**WHAT TO WORK ON**
Once the line containing "This screenshot has width=392, height=696." is located, output it and every line after it through the end of the records, exactly as written and nothing else.

=== RECORDS FOR THE TASK ===

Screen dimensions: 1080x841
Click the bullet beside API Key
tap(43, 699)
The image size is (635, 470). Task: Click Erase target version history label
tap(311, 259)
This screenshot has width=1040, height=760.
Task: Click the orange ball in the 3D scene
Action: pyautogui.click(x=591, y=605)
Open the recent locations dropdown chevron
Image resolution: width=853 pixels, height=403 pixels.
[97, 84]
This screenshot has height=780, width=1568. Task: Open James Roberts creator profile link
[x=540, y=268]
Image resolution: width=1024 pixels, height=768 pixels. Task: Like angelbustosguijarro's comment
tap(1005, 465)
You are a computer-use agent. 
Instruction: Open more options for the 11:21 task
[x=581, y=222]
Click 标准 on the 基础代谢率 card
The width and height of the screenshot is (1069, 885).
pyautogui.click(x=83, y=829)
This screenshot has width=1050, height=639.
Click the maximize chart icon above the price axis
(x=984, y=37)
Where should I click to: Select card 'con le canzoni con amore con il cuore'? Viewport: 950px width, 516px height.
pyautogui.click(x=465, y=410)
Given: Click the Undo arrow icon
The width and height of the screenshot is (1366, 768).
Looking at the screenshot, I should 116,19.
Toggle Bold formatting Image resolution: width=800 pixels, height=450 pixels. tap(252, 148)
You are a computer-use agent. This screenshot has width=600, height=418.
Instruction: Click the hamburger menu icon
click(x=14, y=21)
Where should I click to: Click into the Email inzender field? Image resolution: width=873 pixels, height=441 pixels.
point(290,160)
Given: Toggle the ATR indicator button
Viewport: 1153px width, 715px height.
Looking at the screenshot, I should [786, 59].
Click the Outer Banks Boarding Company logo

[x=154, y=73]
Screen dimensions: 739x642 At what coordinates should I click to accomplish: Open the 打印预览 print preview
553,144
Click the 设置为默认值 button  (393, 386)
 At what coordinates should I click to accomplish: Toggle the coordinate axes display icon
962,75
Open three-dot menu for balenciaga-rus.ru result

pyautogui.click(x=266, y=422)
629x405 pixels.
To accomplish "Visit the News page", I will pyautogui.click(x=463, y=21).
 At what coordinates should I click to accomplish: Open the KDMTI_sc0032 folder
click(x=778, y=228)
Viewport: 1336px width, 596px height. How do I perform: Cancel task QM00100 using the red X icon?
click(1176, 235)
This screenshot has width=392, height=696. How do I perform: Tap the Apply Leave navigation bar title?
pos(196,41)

===

**SOLUTION**
This screenshot has width=392, height=696. How do I perform: Tap the Apply Leave navigation bar title?
pos(196,41)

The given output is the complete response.